[What this task involves]
The result must match the data exactly, line for line.

▶

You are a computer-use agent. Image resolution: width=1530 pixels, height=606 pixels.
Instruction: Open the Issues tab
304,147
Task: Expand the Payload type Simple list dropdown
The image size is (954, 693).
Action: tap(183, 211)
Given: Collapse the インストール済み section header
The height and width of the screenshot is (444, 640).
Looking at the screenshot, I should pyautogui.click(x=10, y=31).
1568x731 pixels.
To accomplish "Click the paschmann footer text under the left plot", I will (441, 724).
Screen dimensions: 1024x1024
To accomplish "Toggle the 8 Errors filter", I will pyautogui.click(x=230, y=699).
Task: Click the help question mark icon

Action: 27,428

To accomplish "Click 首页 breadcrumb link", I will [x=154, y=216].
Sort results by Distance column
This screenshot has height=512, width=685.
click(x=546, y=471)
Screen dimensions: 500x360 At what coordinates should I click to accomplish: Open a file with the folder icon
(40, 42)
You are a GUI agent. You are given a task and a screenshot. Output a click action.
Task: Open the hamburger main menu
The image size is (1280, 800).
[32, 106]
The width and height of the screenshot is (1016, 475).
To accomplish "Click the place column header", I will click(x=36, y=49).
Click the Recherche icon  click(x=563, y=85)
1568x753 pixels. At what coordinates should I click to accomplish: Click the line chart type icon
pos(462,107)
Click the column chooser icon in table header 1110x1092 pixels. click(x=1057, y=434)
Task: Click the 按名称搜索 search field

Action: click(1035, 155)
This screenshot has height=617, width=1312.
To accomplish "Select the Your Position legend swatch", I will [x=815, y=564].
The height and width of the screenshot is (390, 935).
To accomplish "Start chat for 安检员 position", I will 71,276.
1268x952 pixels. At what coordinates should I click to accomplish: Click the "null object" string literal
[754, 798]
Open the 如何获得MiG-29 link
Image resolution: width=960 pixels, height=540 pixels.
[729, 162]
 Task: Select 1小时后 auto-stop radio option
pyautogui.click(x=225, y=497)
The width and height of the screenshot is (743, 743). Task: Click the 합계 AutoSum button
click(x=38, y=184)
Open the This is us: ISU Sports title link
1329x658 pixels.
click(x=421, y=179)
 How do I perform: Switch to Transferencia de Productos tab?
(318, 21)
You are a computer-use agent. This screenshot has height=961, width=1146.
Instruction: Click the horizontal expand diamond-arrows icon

◀

[Response box]
You are a computer-use agent. Image resolution: width=1530 pixels, height=606 pixels.
Instruction: Open the Issues tab
304,147
Task: Expand the Payload type Simple list dropdown
The image size is (954, 693).
Action: tap(183, 211)
Given: Collapse the インストール済み section header
The height and width of the screenshot is (444, 640).
Looking at the screenshot, I should pyautogui.click(x=10, y=31).
1568x731 pixels.
To accomplish "Click the paschmann footer text under the left plot", I will (441, 724).
Screen dimensions: 1024x1024
To accomplish "Toggle the 8 Errors filter", I will pyautogui.click(x=230, y=699).
Task: Click the help question mark icon

Action: 27,428

To accomplish "Click 首页 breadcrumb link", I will [x=154, y=216].
Sort results by Distance column
This screenshot has height=512, width=685.
click(x=546, y=471)
Screen dimensions: 500x360 At what coordinates should I click to accomplish: Open a file with the folder icon
(40, 42)
You are a GUI agent. You are given a task and a screenshot. Output a click action.
Task: Open the hamburger main menu
The image size is (1280, 800).
[32, 106]
The width and height of the screenshot is (1016, 475).
To accomplish "Click the place column header", I will click(x=36, y=49).
Click the Recherche icon  click(x=563, y=85)
1568x753 pixels. At what coordinates should I click to accomplish: Click the line chart type icon
pos(462,107)
Click the column chooser icon in table header 1110x1092 pixels. click(x=1057, y=434)
Task: Click the 按名称搜索 search field

Action: click(1035, 155)
This screenshot has height=617, width=1312.
To accomplish "Select the Your Position legend swatch", I will [x=815, y=564].
The height and width of the screenshot is (390, 935).
To accomplish "Start chat for 安检员 position", I will 71,276.
1268x952 pixels. At what coordinates should I click to accomplish: Click the "null object" string literal
[754, 798]
Open the 如何获得MiG-29 link
Image resolution: width=960 pixels, height=540 pixels.
[729, 162]
 Task: Select 1小时后 auto-stop radio option
pyautogui.click(x=225, y=497)
The width and height of the screenshot is (743, 743). Task: Click the 합계 AutoSum button
click(x=38, y=184)
Open the This is us: ISU Sports title link
1329x658 pixels.
click(x=421, y=179)
 How do I perform: Switch to Transferencia de Productos tab?
(318, 21)
You are a computer-use agent. This screenshot has height=961, width=1146.
Instruction: Click the horizontal expand diamond-arrows icon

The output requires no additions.